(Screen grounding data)
"""

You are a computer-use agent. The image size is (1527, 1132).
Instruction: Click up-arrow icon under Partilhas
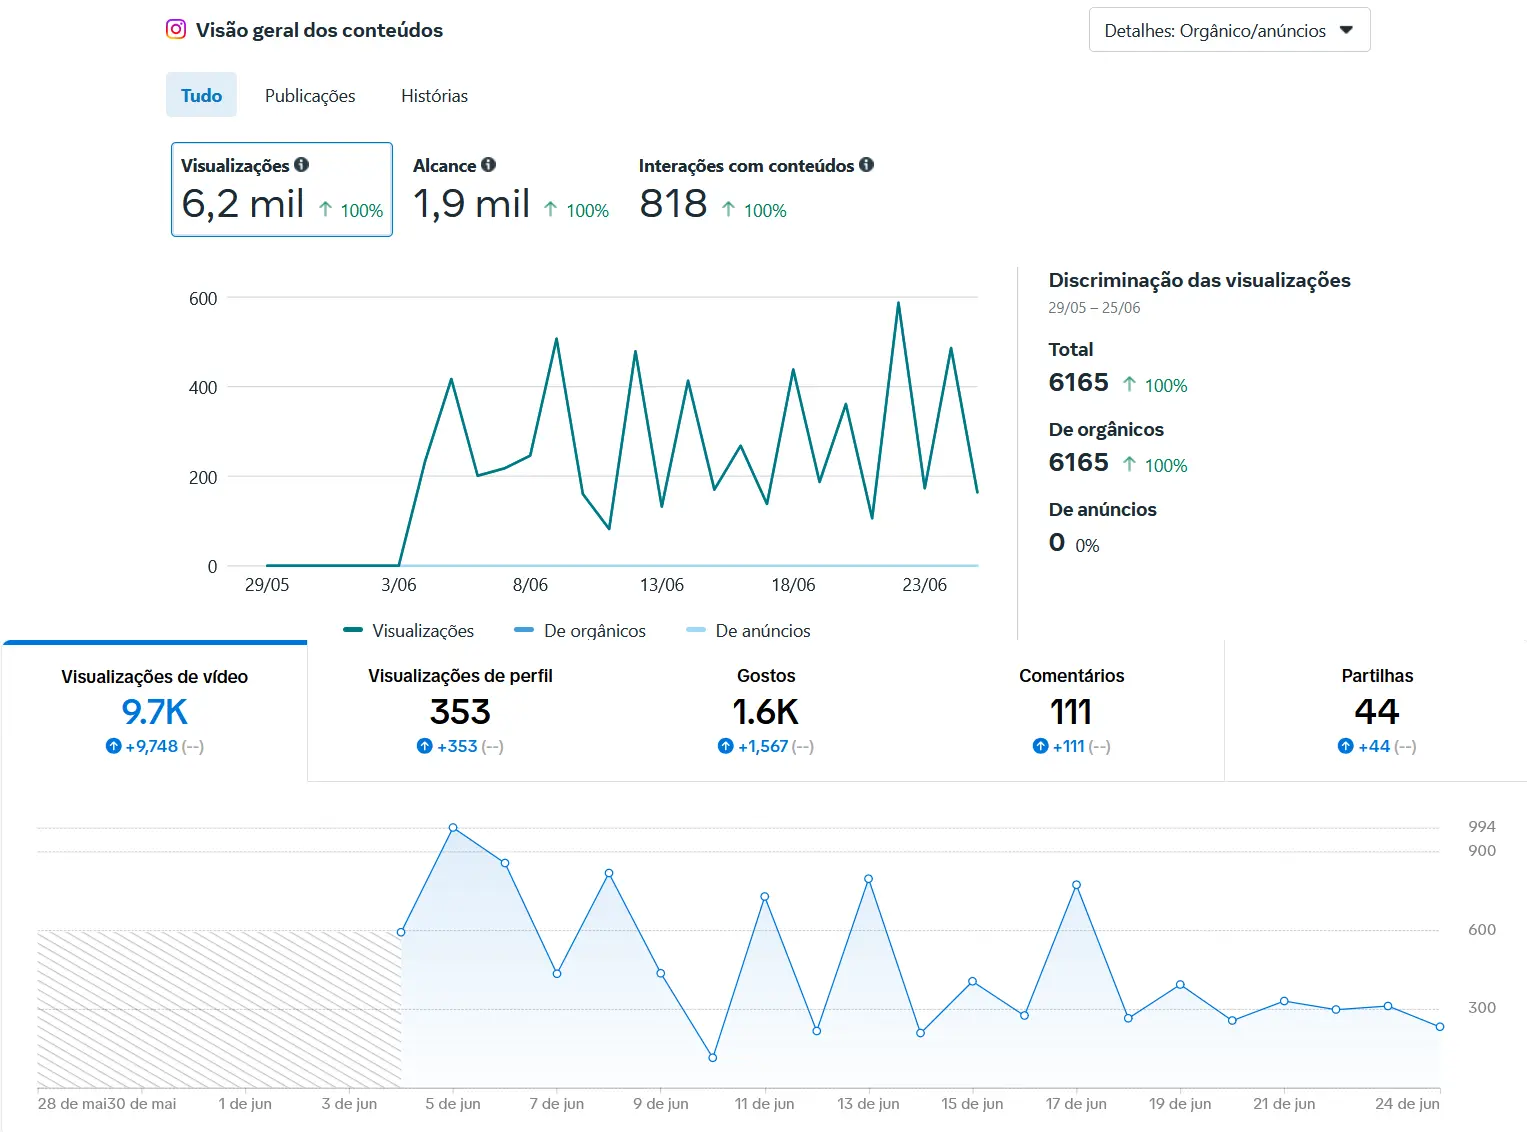click(x=1345, y=746)
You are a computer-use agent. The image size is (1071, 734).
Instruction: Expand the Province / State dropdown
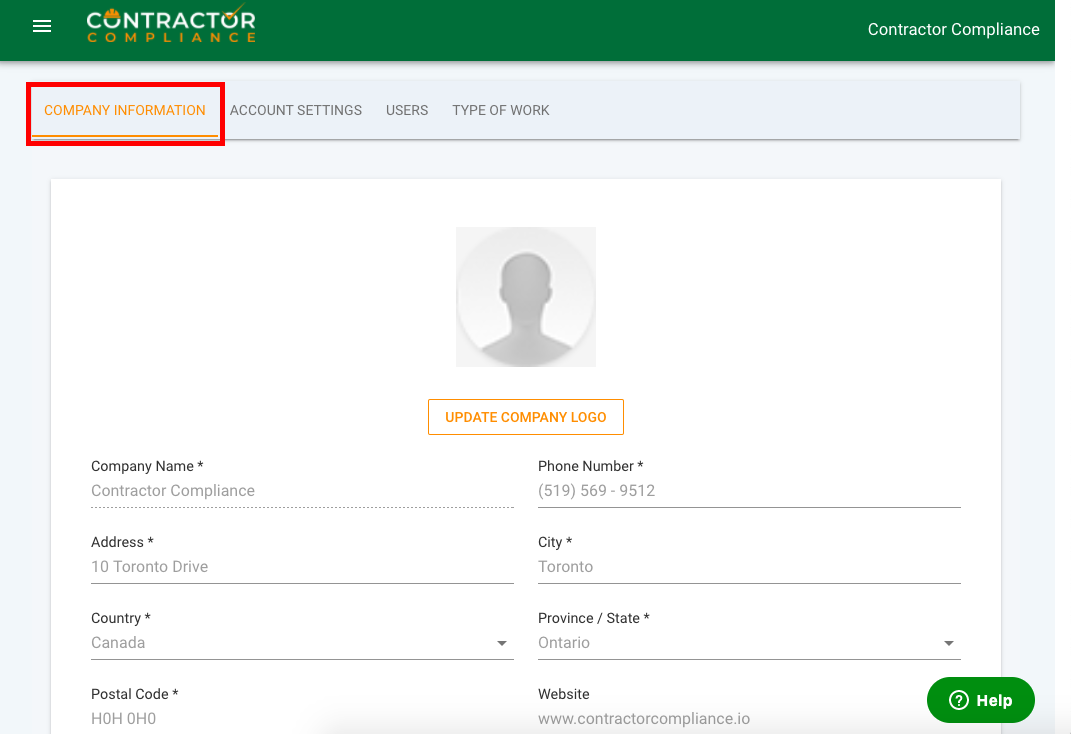(748, 643)
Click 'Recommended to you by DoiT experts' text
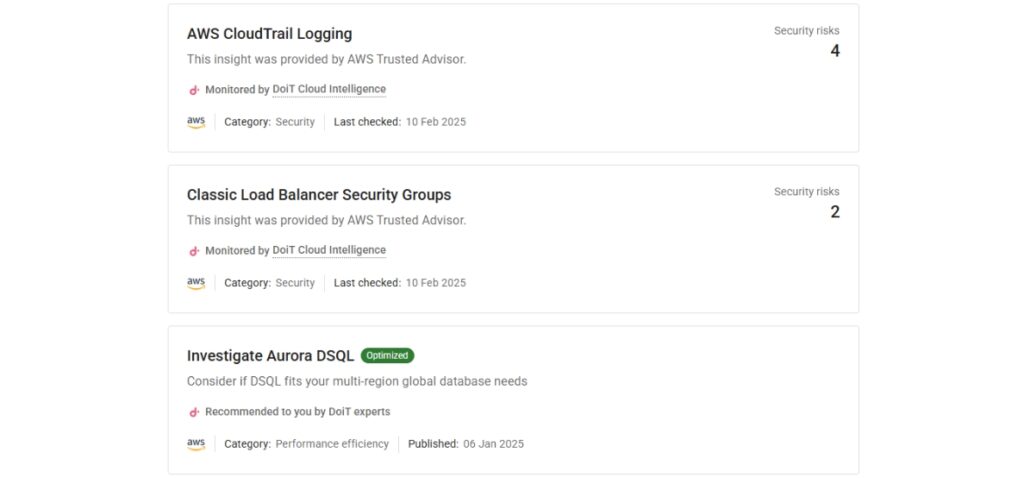The width and height of the screenshot is (1024, 478). [297, 412]
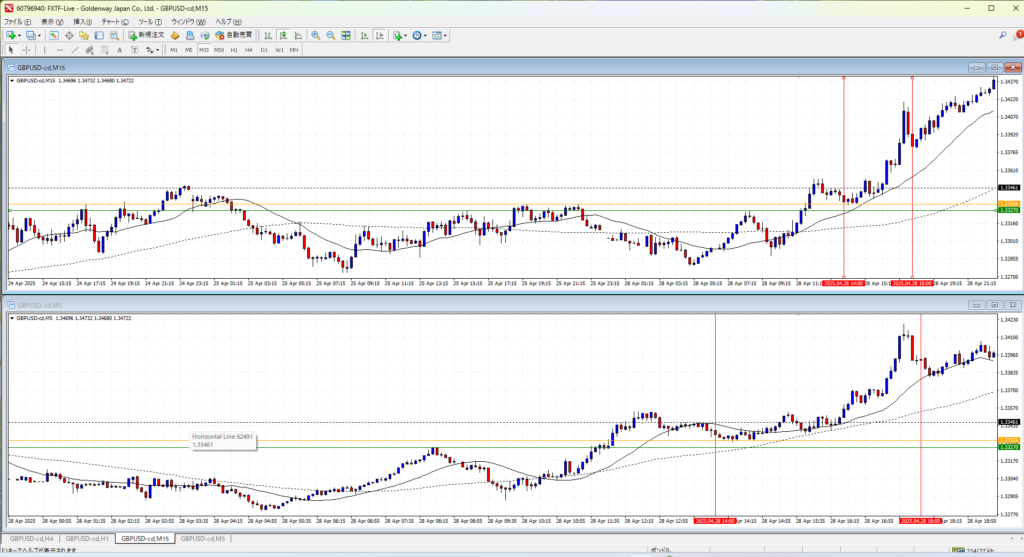Zoom out on the chart
The image size is (1024, 557).
[x=330, y=36]
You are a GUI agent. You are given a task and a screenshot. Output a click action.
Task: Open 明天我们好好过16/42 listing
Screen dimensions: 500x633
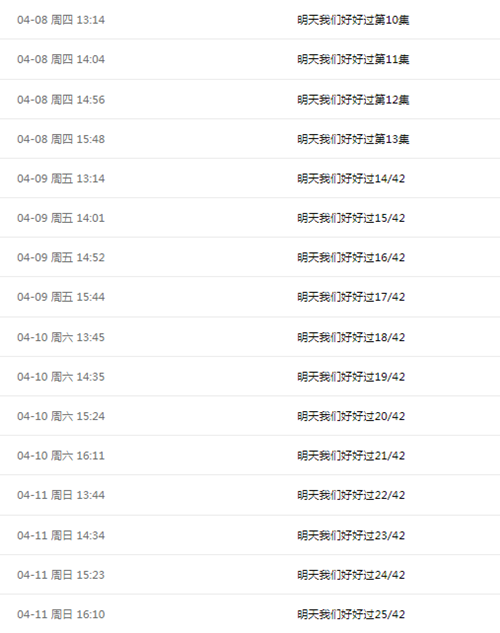click(x=351, y=258)
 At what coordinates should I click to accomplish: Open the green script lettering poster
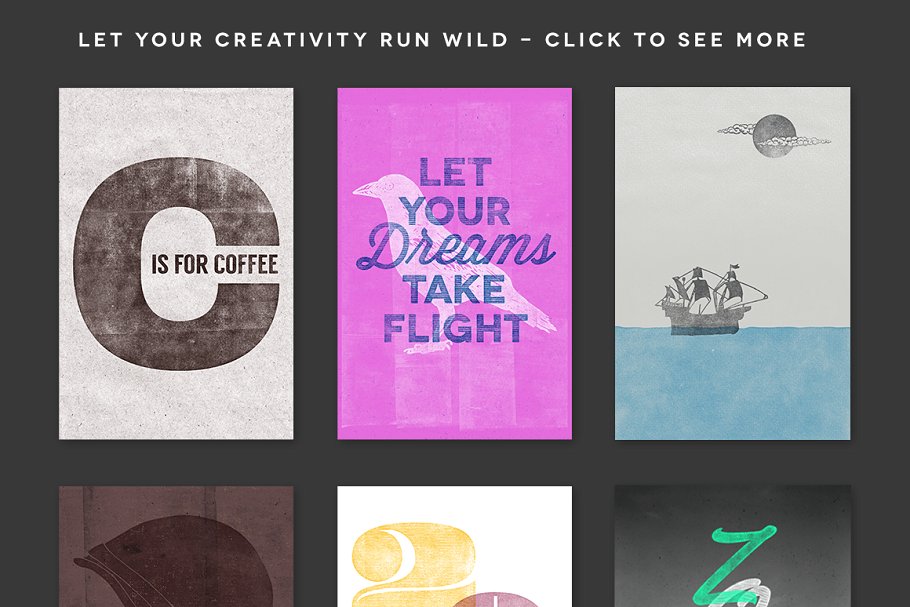[732, 547]
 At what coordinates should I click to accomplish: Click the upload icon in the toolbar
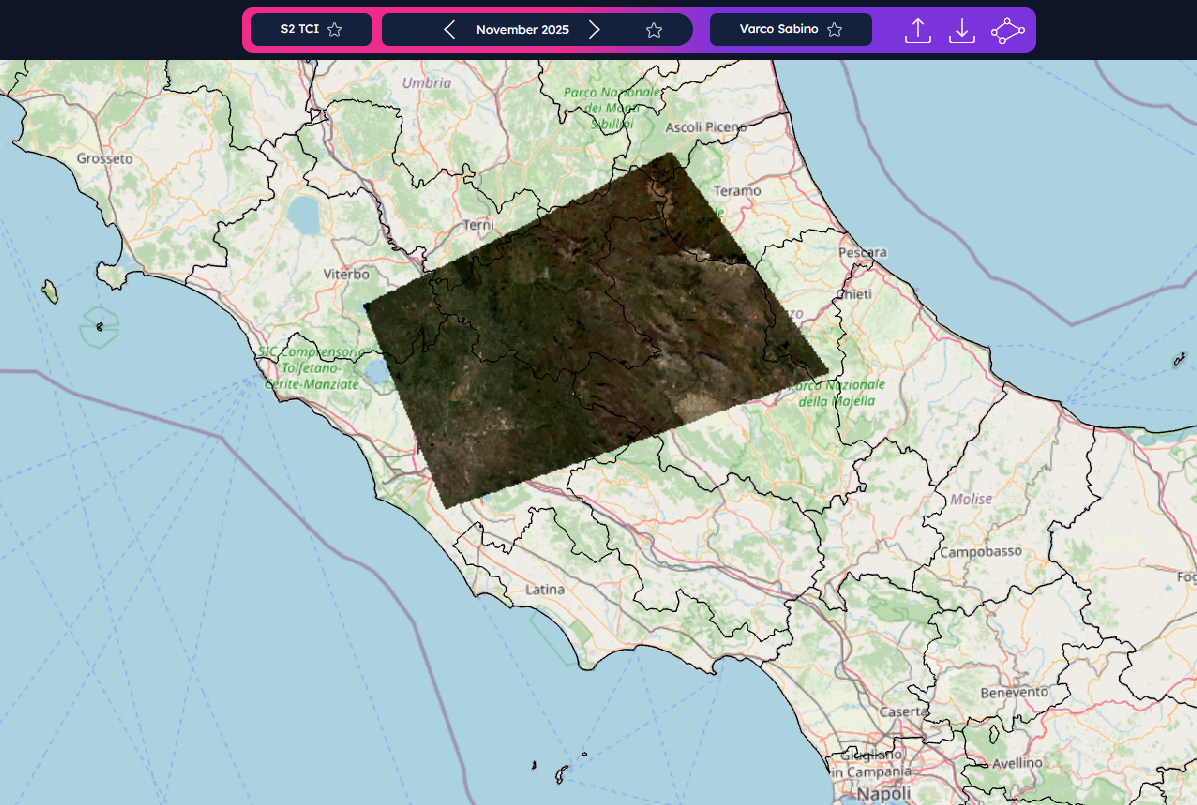pyautogui.click(x=917, y=30)
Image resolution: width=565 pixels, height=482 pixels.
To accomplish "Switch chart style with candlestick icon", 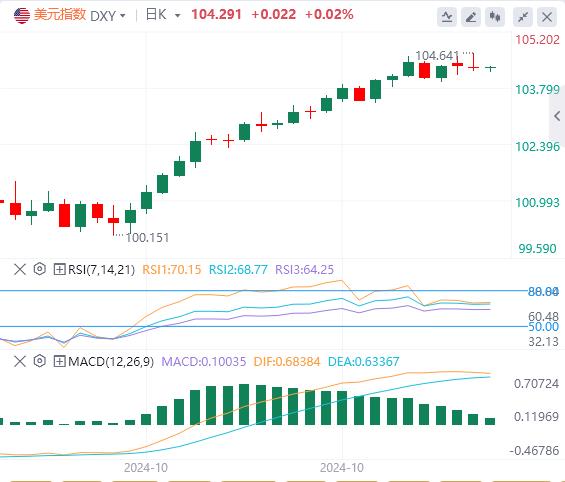I will [x=495, y=17].
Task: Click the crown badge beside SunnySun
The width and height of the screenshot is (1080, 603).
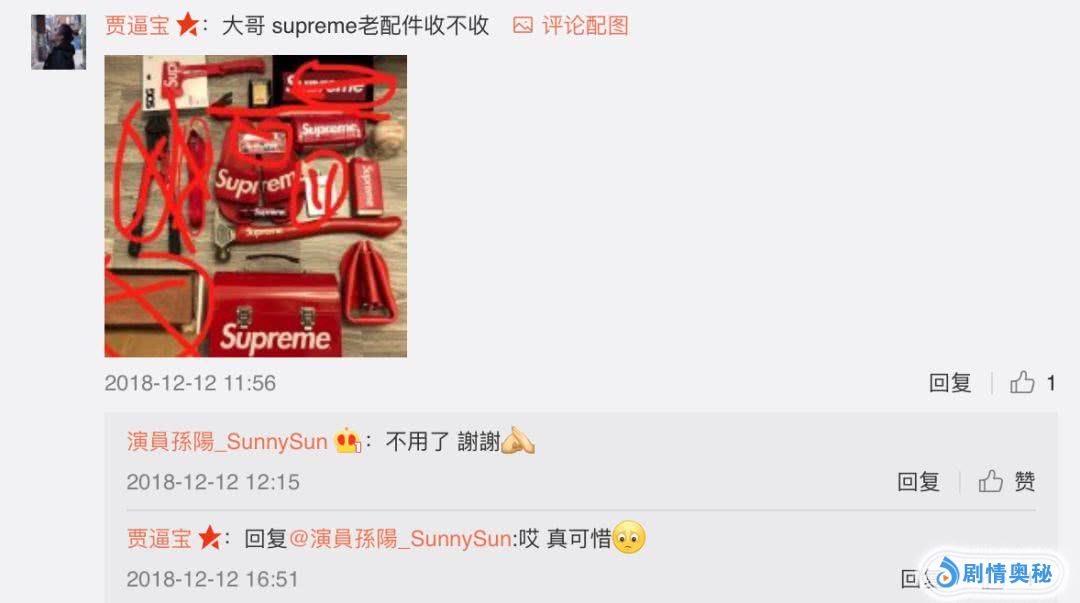Action: (x=346, y=440)
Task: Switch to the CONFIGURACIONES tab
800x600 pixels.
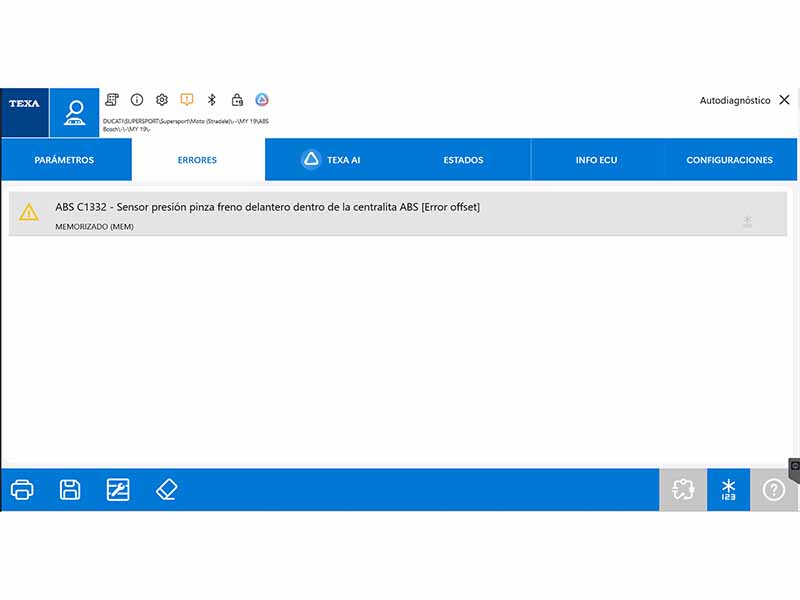Action: click(x=730, y=160)
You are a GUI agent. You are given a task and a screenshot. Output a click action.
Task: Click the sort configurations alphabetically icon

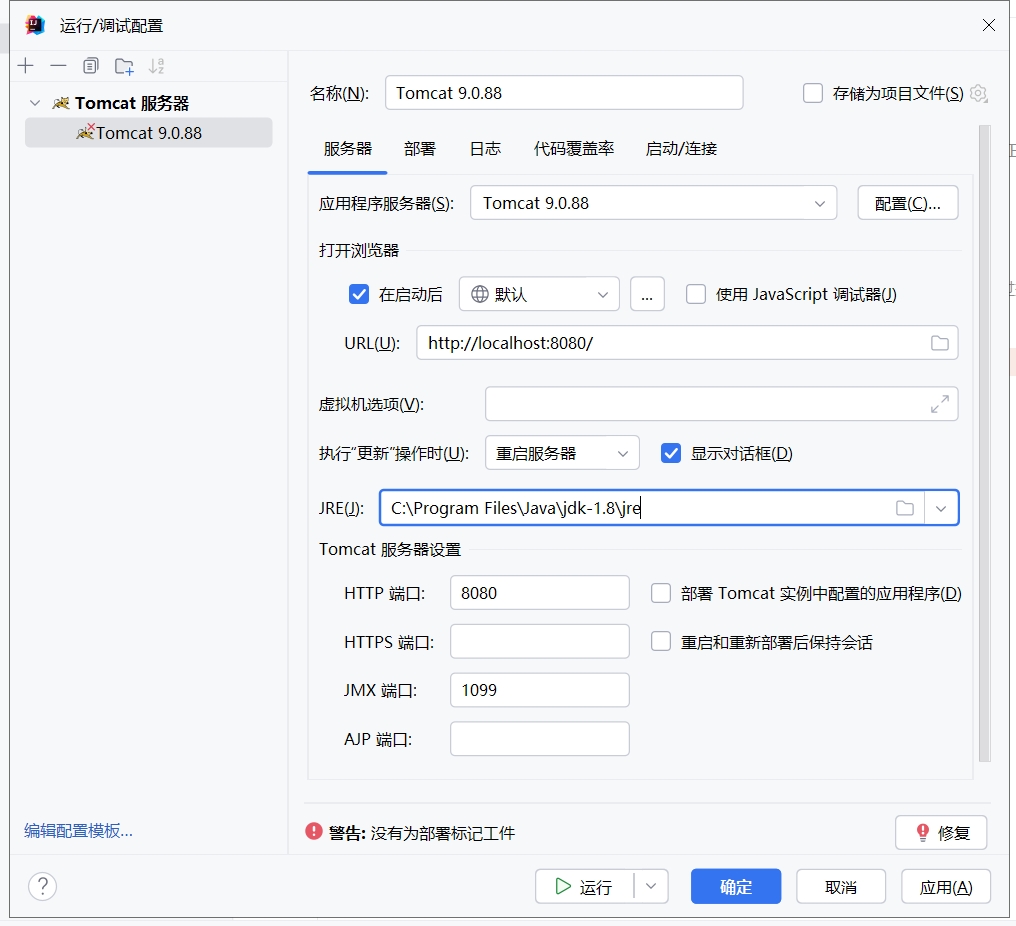click(x=156, y=66)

"""

Direction — Express the lines of the data between the one containing "At what coordinates should I click to accomplish: Open" and the one containing "pyautogui.click(x=917, y=30)", inclusive, as a Markdown table with the columns Row and Line, omitting blank lines. Leave the pictures out of the answer.

Solution to this exercise —
| Row | Line |
|---|---|
| 1 |  At what coordinates should I click to accomplish: Open the green script lettering poster |
| 2 | [732, 547] |
| 3 |  At what coordinates should I click to accomplish: Click the upload icon in the toolbar |
| 4 | pyautogui.click(x=917, y=30) |